SXEU31 DWAV 311800

S Y N O P T I S C H E Ü B E R S I C H T K U R Z F R I S T
ausgegeben am Mittwoch, den 31.07.2024 um 18 UTC

SCHLAGZEILE:
Im Süden, bis zum Donnerstag bzw. der Nacht zum Freitag auch in der Mitte
„Gewittersumpf“ und viel „messy Convection“. Dabei hohes Unwetterpotenzial vor
allem aufgrund von Starkregen.

Synoptische Entwicklung bis Freitag 06 UTC

Aktuell … befindet sich Deutschland im Einflussbereich eines breiten, aber
deutlich abflachenden Höhenrückens unterhalb einer relativ schwachen, inzwischen
aber leicht „flatterhaften“ westlichen Höhenströmung. „Flatterhaft“ deshalb,
weil im Laufe der kommenden Nacht und auch am morgigen Donnerstag von West nach
Ost immer wieder kurzwellige Troganteile vor allem über die Mitte und den Süden
des Vorhersagegebietes hinwegschwenken.
Verursacht wurden bzw. werden diese Störungen überwiegend von größeren
Gewitterkomplexen, von denen der erste am gestrigen Abend bzw. in der
vergangenen Nacht Paris und den Norden Frankreichs überquerte und als
mesoskaliger Vortex, allerdings deutlich abgeschwächt und inzwischen
„ungewittrig“, vormittags Westdeutschland erreichte. Diesen MCV lässt sich auch
aktuell noch als Kurzwellentrog im 500 hPa-Geopotenzial ausmachen, der sich im
Laufe der ersten Nachthälfte über die Mitte des Landes hinweg ostwärts
verlagert.

**BEREITGESTELLTES MATERIAL**

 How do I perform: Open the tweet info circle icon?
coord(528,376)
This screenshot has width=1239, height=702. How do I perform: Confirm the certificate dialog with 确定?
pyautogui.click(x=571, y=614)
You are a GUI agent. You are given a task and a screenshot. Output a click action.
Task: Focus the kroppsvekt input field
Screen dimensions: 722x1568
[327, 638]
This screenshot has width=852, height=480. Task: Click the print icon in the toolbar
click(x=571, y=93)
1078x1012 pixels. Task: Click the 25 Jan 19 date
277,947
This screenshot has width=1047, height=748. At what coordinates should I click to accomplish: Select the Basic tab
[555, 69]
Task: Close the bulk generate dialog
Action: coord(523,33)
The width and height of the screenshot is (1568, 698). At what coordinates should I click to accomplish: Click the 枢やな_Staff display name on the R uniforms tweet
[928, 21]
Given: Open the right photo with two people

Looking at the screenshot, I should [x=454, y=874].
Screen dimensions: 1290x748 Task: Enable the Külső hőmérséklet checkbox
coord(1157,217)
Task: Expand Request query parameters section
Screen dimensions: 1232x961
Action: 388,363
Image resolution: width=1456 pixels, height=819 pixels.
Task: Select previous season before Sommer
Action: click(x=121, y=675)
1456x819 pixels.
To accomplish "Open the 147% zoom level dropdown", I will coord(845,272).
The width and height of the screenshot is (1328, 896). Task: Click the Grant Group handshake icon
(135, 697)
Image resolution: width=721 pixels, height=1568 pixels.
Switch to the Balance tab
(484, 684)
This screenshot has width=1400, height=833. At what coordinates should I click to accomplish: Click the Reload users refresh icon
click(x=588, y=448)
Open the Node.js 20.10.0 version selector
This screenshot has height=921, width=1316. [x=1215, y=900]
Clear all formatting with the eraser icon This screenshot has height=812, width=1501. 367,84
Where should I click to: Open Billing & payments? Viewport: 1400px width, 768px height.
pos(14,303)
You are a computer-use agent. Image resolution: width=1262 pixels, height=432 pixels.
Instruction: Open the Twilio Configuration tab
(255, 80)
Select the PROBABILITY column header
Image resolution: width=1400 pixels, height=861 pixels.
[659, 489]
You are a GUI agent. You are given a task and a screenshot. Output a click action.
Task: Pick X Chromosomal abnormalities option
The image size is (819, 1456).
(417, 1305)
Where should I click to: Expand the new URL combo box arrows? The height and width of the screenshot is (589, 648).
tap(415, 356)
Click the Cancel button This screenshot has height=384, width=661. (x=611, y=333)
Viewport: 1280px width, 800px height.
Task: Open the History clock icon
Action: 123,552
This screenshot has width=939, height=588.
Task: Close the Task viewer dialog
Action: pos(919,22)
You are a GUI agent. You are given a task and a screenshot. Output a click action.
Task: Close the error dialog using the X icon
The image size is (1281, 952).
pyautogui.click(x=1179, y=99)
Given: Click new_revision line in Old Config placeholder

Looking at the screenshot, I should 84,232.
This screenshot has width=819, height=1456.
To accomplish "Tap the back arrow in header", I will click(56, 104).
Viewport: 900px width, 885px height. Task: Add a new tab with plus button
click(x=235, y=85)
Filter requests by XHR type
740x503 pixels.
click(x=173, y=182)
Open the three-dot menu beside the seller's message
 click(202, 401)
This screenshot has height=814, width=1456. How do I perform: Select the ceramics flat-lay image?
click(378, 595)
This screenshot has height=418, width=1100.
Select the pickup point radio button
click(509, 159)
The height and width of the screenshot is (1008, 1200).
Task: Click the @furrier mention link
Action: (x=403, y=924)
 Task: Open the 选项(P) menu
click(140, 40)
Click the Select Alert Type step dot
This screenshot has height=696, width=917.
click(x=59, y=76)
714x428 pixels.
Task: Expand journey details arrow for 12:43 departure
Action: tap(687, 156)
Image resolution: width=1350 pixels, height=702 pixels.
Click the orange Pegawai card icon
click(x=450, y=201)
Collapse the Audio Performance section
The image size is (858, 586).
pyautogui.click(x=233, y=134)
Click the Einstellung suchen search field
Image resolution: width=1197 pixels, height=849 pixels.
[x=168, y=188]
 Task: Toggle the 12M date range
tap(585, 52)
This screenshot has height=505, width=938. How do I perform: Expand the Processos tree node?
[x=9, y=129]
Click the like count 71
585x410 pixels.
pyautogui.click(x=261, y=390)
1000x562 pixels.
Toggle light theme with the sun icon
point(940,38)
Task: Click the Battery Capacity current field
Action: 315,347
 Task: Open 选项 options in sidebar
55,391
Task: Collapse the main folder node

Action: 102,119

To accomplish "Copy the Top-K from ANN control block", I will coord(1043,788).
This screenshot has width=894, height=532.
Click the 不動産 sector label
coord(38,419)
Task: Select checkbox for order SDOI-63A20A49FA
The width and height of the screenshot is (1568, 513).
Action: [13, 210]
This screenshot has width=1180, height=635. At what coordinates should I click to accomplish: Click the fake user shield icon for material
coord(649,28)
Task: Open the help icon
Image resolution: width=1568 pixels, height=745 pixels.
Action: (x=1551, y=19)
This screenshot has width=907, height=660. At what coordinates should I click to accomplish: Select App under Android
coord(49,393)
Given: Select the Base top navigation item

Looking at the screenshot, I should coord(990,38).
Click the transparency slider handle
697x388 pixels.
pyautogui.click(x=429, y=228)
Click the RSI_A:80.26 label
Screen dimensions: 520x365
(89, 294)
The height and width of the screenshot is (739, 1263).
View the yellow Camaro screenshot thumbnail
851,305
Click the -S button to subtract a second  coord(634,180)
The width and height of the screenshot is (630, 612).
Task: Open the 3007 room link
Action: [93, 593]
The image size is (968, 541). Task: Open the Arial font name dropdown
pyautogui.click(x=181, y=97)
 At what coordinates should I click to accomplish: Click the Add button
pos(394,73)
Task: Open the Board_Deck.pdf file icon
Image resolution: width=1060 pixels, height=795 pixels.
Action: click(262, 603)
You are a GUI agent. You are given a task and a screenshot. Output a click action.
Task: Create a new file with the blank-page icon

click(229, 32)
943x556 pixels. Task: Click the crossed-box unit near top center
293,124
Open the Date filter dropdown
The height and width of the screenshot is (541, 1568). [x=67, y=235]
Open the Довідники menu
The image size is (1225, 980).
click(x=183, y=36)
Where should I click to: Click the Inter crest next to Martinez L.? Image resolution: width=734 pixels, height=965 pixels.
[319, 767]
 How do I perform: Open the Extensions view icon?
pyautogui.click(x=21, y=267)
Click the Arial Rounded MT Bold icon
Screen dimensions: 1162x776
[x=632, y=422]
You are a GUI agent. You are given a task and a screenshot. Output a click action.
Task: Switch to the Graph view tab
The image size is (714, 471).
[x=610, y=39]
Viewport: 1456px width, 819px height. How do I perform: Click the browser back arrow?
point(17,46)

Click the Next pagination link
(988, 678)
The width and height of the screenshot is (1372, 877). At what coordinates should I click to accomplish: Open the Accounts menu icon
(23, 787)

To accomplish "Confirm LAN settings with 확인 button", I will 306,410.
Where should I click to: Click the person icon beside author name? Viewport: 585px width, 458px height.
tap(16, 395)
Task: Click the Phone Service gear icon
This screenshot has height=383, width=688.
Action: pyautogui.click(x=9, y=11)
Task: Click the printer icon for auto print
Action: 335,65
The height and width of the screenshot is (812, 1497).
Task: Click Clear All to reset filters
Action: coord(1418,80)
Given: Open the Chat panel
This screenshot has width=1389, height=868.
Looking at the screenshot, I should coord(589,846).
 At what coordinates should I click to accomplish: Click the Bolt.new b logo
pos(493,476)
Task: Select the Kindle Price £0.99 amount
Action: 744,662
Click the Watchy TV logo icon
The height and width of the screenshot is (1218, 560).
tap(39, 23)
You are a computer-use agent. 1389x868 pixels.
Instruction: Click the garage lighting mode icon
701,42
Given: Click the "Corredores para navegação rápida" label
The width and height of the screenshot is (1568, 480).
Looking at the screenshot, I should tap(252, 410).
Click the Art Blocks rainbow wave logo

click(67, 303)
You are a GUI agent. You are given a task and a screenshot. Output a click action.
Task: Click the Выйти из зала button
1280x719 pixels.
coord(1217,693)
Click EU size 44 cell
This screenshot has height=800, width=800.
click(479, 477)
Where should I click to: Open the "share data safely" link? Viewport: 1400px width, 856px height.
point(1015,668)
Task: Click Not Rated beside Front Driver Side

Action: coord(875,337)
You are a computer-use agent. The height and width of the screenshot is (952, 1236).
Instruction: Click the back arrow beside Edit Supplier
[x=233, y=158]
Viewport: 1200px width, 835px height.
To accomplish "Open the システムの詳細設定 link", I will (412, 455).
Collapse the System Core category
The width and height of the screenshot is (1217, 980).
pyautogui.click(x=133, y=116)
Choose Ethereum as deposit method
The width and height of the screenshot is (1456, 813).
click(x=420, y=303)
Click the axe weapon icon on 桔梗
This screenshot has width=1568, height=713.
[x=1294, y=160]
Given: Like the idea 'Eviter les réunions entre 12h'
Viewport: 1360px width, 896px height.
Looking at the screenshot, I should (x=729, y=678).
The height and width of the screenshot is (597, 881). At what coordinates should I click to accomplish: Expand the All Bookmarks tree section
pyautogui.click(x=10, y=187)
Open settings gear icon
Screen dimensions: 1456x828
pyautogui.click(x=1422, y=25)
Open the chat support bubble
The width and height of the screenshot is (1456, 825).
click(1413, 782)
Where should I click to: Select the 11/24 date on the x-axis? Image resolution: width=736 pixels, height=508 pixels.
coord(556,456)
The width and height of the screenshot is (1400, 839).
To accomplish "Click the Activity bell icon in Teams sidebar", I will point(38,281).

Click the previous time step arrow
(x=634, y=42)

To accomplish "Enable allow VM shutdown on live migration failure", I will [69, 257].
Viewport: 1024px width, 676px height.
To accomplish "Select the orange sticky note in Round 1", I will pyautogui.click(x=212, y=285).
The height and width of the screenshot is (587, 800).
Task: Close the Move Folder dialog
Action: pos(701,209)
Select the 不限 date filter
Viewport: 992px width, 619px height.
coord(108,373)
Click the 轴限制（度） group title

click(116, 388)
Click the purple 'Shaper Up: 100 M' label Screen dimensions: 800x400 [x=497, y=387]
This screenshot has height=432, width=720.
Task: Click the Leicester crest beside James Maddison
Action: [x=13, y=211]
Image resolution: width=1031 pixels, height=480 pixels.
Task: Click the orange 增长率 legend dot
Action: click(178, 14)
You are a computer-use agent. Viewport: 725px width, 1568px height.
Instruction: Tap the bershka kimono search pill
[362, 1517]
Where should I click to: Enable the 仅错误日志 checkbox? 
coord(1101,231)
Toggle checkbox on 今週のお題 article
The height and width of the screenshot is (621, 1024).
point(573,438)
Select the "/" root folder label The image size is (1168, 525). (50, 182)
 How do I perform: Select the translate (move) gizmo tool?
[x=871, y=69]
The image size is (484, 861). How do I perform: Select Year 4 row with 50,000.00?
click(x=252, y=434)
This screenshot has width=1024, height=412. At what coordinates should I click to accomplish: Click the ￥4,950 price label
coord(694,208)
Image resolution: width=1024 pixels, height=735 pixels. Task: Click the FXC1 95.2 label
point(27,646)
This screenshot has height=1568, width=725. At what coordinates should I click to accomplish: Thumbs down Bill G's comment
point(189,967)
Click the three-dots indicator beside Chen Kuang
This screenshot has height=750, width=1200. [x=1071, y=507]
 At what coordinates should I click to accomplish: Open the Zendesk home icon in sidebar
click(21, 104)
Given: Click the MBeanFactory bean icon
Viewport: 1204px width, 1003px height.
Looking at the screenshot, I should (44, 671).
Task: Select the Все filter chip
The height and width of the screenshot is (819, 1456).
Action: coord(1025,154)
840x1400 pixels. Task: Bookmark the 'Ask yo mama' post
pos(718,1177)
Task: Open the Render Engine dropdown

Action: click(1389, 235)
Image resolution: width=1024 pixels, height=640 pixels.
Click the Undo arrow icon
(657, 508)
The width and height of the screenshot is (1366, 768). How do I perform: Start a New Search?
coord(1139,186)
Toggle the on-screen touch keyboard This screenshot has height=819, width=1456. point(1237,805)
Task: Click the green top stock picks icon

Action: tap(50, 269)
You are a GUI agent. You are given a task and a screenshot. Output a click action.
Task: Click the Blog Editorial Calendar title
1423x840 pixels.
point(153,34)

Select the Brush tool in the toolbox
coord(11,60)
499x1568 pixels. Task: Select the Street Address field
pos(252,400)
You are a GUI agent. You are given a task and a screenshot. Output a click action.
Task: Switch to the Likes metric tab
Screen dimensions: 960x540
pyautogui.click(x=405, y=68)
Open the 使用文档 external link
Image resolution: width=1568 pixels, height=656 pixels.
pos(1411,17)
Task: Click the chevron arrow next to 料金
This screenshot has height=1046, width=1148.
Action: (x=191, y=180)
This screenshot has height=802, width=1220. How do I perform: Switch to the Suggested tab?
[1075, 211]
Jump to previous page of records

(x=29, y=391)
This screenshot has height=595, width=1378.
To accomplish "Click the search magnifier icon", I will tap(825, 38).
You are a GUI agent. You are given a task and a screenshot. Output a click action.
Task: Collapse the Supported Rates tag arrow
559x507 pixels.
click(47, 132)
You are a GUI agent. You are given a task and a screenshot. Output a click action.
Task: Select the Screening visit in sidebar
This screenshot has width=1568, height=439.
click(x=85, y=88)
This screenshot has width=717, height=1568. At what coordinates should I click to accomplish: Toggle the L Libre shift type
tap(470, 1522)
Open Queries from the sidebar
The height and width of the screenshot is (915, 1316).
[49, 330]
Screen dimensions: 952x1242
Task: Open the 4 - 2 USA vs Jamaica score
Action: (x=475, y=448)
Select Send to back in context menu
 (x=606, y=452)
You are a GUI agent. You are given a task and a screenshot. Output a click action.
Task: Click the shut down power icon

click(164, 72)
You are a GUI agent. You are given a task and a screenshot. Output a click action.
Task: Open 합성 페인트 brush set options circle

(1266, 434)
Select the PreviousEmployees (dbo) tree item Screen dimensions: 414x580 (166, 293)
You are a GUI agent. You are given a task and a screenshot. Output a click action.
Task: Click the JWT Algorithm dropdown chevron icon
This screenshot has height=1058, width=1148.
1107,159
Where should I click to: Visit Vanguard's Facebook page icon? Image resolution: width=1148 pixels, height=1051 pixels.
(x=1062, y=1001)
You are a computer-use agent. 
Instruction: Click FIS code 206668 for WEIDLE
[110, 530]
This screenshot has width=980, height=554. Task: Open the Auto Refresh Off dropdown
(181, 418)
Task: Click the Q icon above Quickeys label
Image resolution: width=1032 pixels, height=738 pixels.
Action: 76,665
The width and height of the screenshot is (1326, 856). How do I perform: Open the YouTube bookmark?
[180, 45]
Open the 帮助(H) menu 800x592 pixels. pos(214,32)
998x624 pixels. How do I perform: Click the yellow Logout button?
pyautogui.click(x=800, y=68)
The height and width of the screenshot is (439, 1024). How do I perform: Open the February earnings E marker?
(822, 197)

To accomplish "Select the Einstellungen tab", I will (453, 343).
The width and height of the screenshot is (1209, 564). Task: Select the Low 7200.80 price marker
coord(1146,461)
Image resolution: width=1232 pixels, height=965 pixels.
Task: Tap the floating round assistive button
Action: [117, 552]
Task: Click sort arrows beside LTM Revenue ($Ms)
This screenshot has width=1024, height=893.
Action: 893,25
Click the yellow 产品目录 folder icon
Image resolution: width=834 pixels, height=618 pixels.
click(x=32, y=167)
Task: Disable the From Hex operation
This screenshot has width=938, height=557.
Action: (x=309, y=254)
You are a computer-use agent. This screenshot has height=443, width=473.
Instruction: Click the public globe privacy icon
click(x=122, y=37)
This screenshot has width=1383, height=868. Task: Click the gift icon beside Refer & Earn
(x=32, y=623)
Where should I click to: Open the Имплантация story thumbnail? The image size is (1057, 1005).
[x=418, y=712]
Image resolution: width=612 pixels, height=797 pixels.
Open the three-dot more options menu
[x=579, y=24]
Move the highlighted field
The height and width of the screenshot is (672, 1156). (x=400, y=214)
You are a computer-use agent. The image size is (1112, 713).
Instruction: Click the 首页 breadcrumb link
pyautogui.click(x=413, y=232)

**ZU ERLEDIGEN**
Gib aus der Wetterübersicht alles von „Synoptische Entwicklung bis“ bis hinunter zu „des Vorhersagegebietes hinwegschwenken.“ wortgetreu wieder. Die Einträge stehen in keinem Zusammenhang mit der Wetterübersicht.

**LÖSUNG DER AUFGABE**
Synoptische Entwicklung bis Freitag 06 UTC

Aktuell … befindet sich Deutschland im Einflussbereich eines breiten, aber
deutlich abflachenden Höhenrückens unterhalb einer relativ schwachen, inzwischen
aber leicht „flatterhaften“ westlichen Höhenströmung. „Flatterhaft“ deshalb,
weil im Laufe der kommenden Nacht und auch am morgigen Donnerstag von West nach
Ost immer wieder kurzwellige Troganteile vor allem über die Mitte und den Süden
des Vorhersagegebietes hinwegschwenken.